• [TASK TO COMPLETE] Turn the material below into a Markdown table with the columns Row and Text. Each nonblank line gets its own row, numbered in order.
** start of DATASET RECORDS **
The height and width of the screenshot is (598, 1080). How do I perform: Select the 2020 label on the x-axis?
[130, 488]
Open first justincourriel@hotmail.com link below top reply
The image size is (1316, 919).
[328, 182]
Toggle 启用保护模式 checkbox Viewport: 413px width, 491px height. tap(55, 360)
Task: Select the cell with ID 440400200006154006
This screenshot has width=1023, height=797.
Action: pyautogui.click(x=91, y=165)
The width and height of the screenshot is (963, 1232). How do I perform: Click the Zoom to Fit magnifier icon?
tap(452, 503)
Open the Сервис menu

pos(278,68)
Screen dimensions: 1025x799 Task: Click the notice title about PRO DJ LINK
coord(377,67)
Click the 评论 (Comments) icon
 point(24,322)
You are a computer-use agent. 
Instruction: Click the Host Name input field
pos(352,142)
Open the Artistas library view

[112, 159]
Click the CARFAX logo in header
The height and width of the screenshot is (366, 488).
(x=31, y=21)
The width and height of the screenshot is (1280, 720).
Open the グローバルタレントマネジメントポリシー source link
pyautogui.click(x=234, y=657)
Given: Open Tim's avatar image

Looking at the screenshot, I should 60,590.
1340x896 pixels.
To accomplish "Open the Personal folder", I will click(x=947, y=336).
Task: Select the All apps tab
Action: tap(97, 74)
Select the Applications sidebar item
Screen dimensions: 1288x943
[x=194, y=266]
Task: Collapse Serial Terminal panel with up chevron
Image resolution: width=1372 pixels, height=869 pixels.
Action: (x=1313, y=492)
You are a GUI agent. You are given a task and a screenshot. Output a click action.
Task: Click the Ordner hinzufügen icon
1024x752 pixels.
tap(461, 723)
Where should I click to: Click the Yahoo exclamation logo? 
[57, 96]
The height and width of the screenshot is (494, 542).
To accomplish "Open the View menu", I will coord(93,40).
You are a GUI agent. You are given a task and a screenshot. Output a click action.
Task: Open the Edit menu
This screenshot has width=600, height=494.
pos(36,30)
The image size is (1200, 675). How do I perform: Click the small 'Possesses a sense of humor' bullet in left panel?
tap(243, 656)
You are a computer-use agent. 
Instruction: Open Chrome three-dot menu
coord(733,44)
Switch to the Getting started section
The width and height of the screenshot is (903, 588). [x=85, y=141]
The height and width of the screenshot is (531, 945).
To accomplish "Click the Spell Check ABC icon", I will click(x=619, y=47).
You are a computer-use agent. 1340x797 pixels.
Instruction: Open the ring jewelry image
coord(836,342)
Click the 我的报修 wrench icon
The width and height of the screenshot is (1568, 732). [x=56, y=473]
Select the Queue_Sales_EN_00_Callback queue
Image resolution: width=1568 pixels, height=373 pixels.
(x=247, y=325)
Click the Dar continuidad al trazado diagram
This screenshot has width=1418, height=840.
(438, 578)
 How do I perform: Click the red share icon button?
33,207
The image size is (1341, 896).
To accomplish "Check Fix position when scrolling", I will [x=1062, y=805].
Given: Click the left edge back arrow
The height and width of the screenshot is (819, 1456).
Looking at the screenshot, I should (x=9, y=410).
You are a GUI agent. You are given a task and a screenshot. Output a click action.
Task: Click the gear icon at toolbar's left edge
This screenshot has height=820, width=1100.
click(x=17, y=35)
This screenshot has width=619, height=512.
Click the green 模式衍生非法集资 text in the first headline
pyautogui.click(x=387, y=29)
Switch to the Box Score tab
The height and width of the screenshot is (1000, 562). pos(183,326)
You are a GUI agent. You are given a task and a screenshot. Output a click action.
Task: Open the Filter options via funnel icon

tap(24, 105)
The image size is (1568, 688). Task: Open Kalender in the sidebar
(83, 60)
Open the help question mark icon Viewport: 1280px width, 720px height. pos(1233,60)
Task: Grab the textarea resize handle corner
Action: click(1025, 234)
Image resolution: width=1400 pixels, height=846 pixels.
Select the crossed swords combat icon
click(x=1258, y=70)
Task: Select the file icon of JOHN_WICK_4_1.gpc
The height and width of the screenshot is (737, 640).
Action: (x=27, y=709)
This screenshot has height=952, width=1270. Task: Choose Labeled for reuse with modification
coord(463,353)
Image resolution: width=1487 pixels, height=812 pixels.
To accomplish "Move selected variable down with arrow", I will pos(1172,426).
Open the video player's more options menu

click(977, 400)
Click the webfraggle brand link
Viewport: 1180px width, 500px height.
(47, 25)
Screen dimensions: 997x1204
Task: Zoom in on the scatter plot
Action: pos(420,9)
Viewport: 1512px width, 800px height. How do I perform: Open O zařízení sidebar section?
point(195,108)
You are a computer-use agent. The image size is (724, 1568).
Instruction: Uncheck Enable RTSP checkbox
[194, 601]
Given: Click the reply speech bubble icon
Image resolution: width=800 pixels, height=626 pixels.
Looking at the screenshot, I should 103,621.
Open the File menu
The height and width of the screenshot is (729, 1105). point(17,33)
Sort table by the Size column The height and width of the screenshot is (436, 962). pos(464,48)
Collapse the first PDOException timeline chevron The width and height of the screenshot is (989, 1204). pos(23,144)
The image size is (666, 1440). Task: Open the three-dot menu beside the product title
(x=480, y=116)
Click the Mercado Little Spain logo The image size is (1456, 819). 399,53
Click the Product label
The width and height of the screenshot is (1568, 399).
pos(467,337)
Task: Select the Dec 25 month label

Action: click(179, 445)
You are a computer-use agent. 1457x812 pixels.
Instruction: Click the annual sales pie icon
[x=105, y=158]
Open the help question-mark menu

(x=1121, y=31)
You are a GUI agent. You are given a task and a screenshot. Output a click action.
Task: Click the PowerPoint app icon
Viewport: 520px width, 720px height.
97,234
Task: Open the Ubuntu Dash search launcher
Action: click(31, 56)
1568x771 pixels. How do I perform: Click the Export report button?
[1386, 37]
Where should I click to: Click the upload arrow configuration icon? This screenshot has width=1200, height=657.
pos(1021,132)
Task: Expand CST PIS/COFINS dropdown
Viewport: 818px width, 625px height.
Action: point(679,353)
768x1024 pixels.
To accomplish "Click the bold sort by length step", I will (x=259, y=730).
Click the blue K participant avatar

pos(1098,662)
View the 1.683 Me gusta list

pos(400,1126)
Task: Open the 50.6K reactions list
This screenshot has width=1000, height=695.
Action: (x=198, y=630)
** end of DATASET RECORDS **
• [COMPLETED EXERCISE]
| Row | Text |
|---|---|
| 1 | The height and width of the screenshot is (598, 1080). How do I perform: Select the 2020 label on the x-axis? |
| 2 | [130, 488] |
| 3 | Open first justincourriel@hotmail.com link below top reply |
| 4 | The image size is (1316, 919). |
| 5 | [328, 182] |
| 6 | Toggle 启用保护模式 checkbox Viewport: 413px width, 491px height. tap(55, 360) |
| 7 | Task: Select the cell with ID 440400200006154006 |
| 8 | This screenshot has width=1023, height=797. |
| 9 | Action: pyautogui.click(x=91, y=165) |
| 10 | The width and height of the screenshot is (963, 1232). How do I perform: Click the Zoom to Fit magnifier icon? |
| 11 | tap(452, 503) |
| 12 | Open the Сервис menu |
| 13 | pos(278,68) |
| 14 | Screen dimensions: 1025x799 Task: Click the notice title about PRO DJ LINK |
| 15 | coord(377,67) |
| 16 | Click the 评论 (Comments) icon |
| 17 |  point(24,322) |
| 18 | You are a computer-use agent.  |
| 19 | Instruction: Click the Host Name input field |
| 20 | pos(352,142) |
| 21 | Open the Artistas library view |
| 22 | [112, 159] |
| 23 | Click the CARFAX logo in header |
| 24 | The height and width of the screenshot is (366, 488). |
| 25 | (x=31, y=21) |
| 26 | The width and height of the screenshot is (1280, 720). |
| 27 | Open the グローバルタレントマネジメントポリシー source link |
| 28 | pyautogui.click(x=234, y=657) |
| 29 | Given: Open Tim's avatar image |
| 30 | Looking at the screenshot, I should 60,590. |
| 31 | 1340x896 pixels. |
| 32 | To accomplish "Open the Personal folder", I will click(x=947, y=336). |
| 33 | Task: Select the All apps tab |
| 34 | Action: tap(97, 74) |
| 35 | Select the Applications sidebar item |
| 36 | Screen dimensions: 1288x943 |
| 37 | [x=194, y=266] |
| 38 | Task: Collapse Serial Terminal panel with up chevron |
| 39 | Image resolution: width=1372 pixels, height=869 pixels. |
| 40 | Action: (x=1313, y=492) |
| 41 | You are a GUI agent. You are given a task and a screenshot. Output a click action. |
| 42 | Task: Click the Ordner hinzufügen icon |
| 43 | 1024x752 pixels. |
| 44 | tap(461, 723) |
| 45 | Where should I click to: Click the Yahoo exclamation logo?  |
| 46 | [57, 96] |
| 47 | The height and width of the screenshot is (494, 542). |
| 48 | To accomplish "Open the View menu", I will coord(93,40). |
| 49 | You are a GUI agent. You are given a task and a screenshot. Output a click action. |
| 50 | Task: Open the Edit menu |
| 51 | This screenshot has width=600, height=494. |
| 52 | pos(36,30) |
| 53 | The image size is (1200, 675). How do I perform: Click the small 'Possesses a sense of humor' bullet in left panel? |
| 54 | tap(243, 656) |
| 55 | You are a computer-use agent.  |
| 56 | Instruction: Open Chrome three-dot menu |
| 57 | coord(733,44) |
| 58 | Switch to the Getting started section |
| 59 | The width and height of the screenshot is (903, 588). [x=85, y=141] |
| 60 | The height and width of the screenshot is (531, 945). |
| 61 | To accomplish "Click the Spell Check ABC icon", I will click(x=619, y=47). |
| 62 | You are a computer-use agent. 1340x797 pixels. |
| 63 | Instruction: Open the ring jewelry image |
| 64 | coord(836,342) |
| 65 | Click the 我的报修 wrench icon |
| 66 | The width and height of the screenshot is (1568, 732). [x=56, y=473] |
| 67 | Select the Queue_Sales_EN_00_Callback queue |
| 68 | Image resolution: width=1568 pixels, height=373 pixels. |
| 69 | (x=247, y=325) |
| 70 | Click the Dar continuidad al trazado diagram |
| 71 | This screenshot has width=1418, height=840. |
| 72 | (438, 578) |
| 73 |  How do I perform: Click the red share icon button? |
| 74 | 33,207 |
| 75 | The image size is (1341, 896). |
| 76 | To accomplish "Check Fix position when scrolling", I will [x=1062, y=805]. |
| 77 | Given: Click the left edge back arrow |
| 78 | The height and width of the screenshot is (819, 1456). |
| 79 | Looking at the screenshot, I should (x=9, y=410). |
| 80 | You are a GUI agent. You are given a task and a screenshot. Output a click action. |
| 81 | Task: Click the gear icon at toolbar's left edge |
| 82 | This screenshot has height=820, width=1100. |
| 83 | click(x=17, y=35) |
| 84 | This screenshot has width=619, height=512. |
| 85 | Click the green 模式衍生非法集资 text in the first headline |
| 86 | pyautogui.click(x=387, y=29) |
| 87 | Switch to the Box Score tab |
| 88 | The height and width of the screenshot is (1000, 562). pos(183,326) |
| 89 | You are a GUI agent. You are given a task and a screenshot. Output a click action. |
| 90 | Task: Open the Filter options via funnel icon |
| 91 | tap(24, 105) |
| 92 | The image size is (1568, 688). Task: Open Kalender in the sidebar |
| 93 | (83, 60) |
| 94 | Open the help question mark icon Viewport: 1280px width, 720px height. pos(1233,60) |
| 95 | Task: Grab the textarea resize handle corner |
| 96 | Action: click(1025, 234) |
| 97 | Image resolution: width=1400 pixels, height=846 pixels. |
| 98 | Select the crossed swords combat icon |
| 99 | click(x=1258, y=70) |
| 100 | Task: Select the file icon of JOHN_WICK_4_1.gpc |
| 101 | The height and width of the screenshot is (737, 640). |
| 102 | Action: (x=27, y=709) |
| 103 | This screenshot has height=952, width=1270. Task: Choose Labeled for reuse with modification |
| 104 | coord(463,353) |
| 105 | Image resolution: width=1487 pixels, height=812 pixels. |
| 106 | To accomplish "Move selected variable down with arrow", I will pos(1172,426). |
| 107 | Open the video player's more options menu |
| 108 | click(977, 400) |
| 109 | Click the webfraggle brand link |
| 110 | Viewport: 1180px width, 500px height. |
| 111 | (47, 25) |
| 112 | Screen dimensions: 997x1204 |
| 113 | Task: Zoom in on the scatter plot |
| 114 | Action: pos(420,9) |
| 115 | Viewport: 1512px width, 800px height. How do I perform: Open O zařízení sidebar section? |
| 116 | point(195,108) |
| 117 | You are a computer-use agent. The image size is (724, 1568). |
| 118 | Instruction: Uncheck Enable RTSP checkbox |
| 119 | [194, 601] |
| 120 | Given: Click the reply speech bubble icon |
| 121 | Image resolution: width=800 pixels, height=626 pixels. |
| 122 | Looking at the screenshot, I should 103,621. |
| 123 | Open the File menu |
| 124 | The height and width of the screenshot is (729, 1105). point(17,33) |
| 125 | Sort table by the Size column The height and width of the screenshot is (436, 962). pos(464,48) |
| 126 | Collapse the first PDOException timeline chevron The width and height of the screenshot is (989, 1204). pos(23,144) |
| 127 | The image size is (666, 1440). Task: Open the three-dot menu beside the product title |
| 128 | (x=480, y=116) |
| 129 | Click the Mercado Little Spain logo The image size is (1456, 819). 399,53 |
| 130 | Click the Product label |
| 131 | The width and height of the screenshot is (1568, 399). |
| 132 | pos(467,337) |
| 133 | Task: Select the Dec 25 month label |
| 134 | Action: click(179, 445) |
| 135 | You are a computer-use agent. 1457x812 pixels. |
| 136 | Instruction: Click the annual sales pie icon |
| 137 | [x=105, y=158] |
| 138 | Open the help question-mark menu |
| 139 | (x=1121, y=31) |
| 140 | You are a GUI agent. You are given a task and a screenshot. Output a click action. |
| 141 | Task: Click the PowerPoint app icon |
| 142 | Viewport: 520px width, 720px height. |
| 143 | 97,234 |
| 144 | Task: Open the Ubuntu Dash search launcher |
| 145 | Action: click(31, 56) |
| 146 | 1568x771 pixels. How do I perform: Click the Export report button? |
| 147 | [1386, 37] |
| 148 | Where should I click to: Click the upload arrow configuration icon? This screenshot has width=1200, height=657. |
| 149 | pos(1021,132) |
| 150 | Task: Expand CST PIS/COFINS dropdown |
| 151 | Viewport: 818px width, 625px height. |
| 152 | Action: point(679,353) |
| 153 | 768x1024 pixels. |
| 154 | To accomplish "Click the bold sort by length step", I will (x=259, y=730). |
| 155 | Click the blue K participant avatar |
| 156 | pos(1098,662) |
| 157 | View the 1.683 Me gusta list |
| 158 | pos(400,1126) |
| 159 | Task: Open the 50.6K reactions list |
| 160 | This screenshot has width=1000, height=695. |
| 161 | Action: (x=198, y=630) |